Ma, al di là della vicinanza tra la Bosse e il blogger a cui noi scriteriati di gammm abbiamo proposto di fare un ebook, che pure è una vicinanza oggettiva (e porterebbe a riflessioni ulteriori su come e dove l’arte contemporanea e la rete si virusano a vicenda in quanto a monte ci sono contesti ancora più ampi che li includono), qual è la ragione di citare tutto ciò come addendum – parziale e rilavorabile, aggiungo – nel dialogo tra Stefano Guglielmin e il sottoscritto?

Varie ragioni:

(1) Sia pure sei anni dopo l’uscita, un libro bello come quello della Cotton viene tradotto in Italia. Questo mi sembra significativo di un allineamento tra contesti diversi che arte e fotografia (e fotografia come arte) contemporanea vivono da anni. Artisti italiani sanno (e il pubblico dell’arte italiano sa) cosa fanno gli artisti non italiani. L’editoria segue questa attenzione; e, certo, la determina, la pilota, forse, anche. (Senza complottismi. E: lo so: l’arte contemporanea sposta tali e tanti capitali, da agevolare assai tutto il meccanismo. Ma proviamo a vedere l’idea, l’impatto complessivo, che il detto “allineamento” può indurre in chi constata un disallineamento delle arti della scrittura:)

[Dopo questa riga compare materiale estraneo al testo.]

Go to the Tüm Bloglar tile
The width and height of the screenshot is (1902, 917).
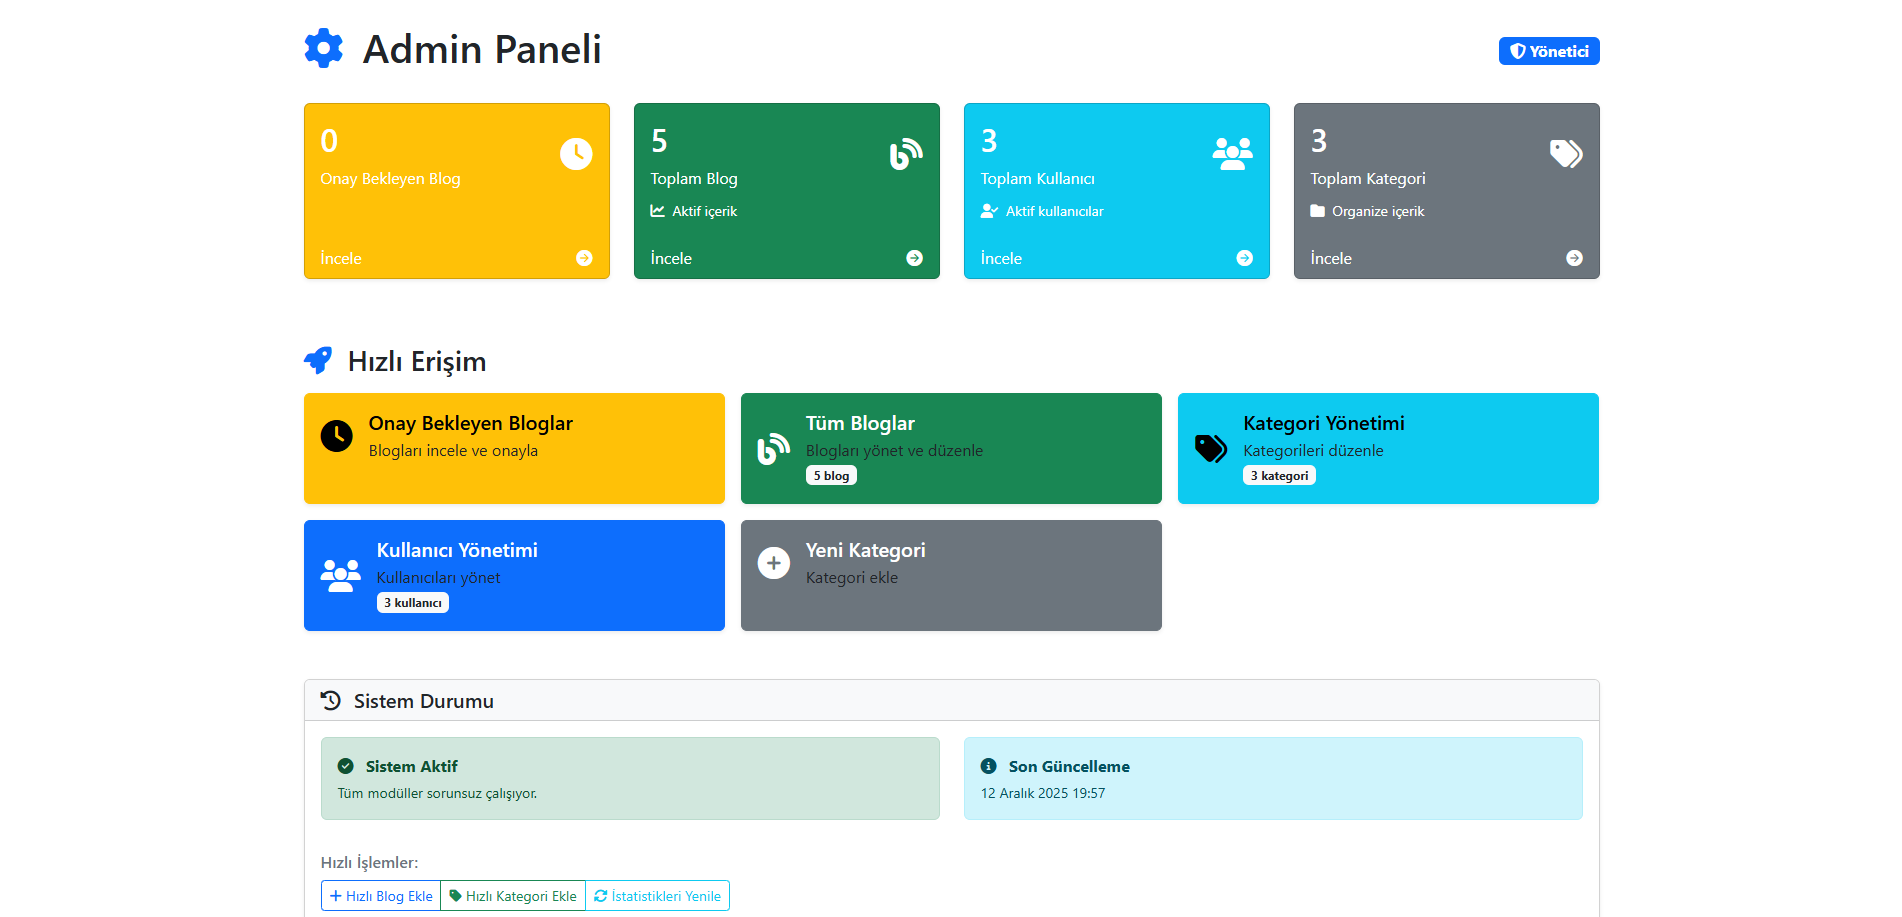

(2) Ci sono autori non italiani che non si vedono tradotti praticamente mai (o non si vedranno più) nel nostro paese. E che nei loro paesi d’origine hanno un (per niente scarso) pubblico.

(3) Qual è il “cambio di paradigma” che tali autori hanno determinato o registrano, o di cui possono essere segni, e che sarebbe bello almeno “intuire” qui da noi? Smetto di descriverlo. Si descrive da sé – alla lettura:

(4) Si prenda un libro di Noël (p.es. Estratti del corpo). Si prenda un libro di Tarkos, uno qualsiasi. La differenza è in buona parte (anche se non tutta) lì. Tra asserire contando su un piano retorico comune di condivisione delle modalità di ricezione dell’asserzione; e (sembrar?) asserire non contando ma sviluppando-svolgendo nel percorso stesso un piano di segni i cui parametri non siamo in grado di definire se non – appunto – svolgendolo (almeno per ora).

(5) È – anche – la differenza tra uno sguardo del lettore che riceve un testo (scritto secondo “enunciati che si riferiscono a pensieri già maturi in chi parla, imminenti in chi ascolta”, per citare Merleau-Ponty) e lo sguardo  del lettore che immette del tutto naturalmente e necessariamente una quantità di proprio lavoro ermeneutico dentro il testo (il quale di suo gli lancia una richiesta in tal senso).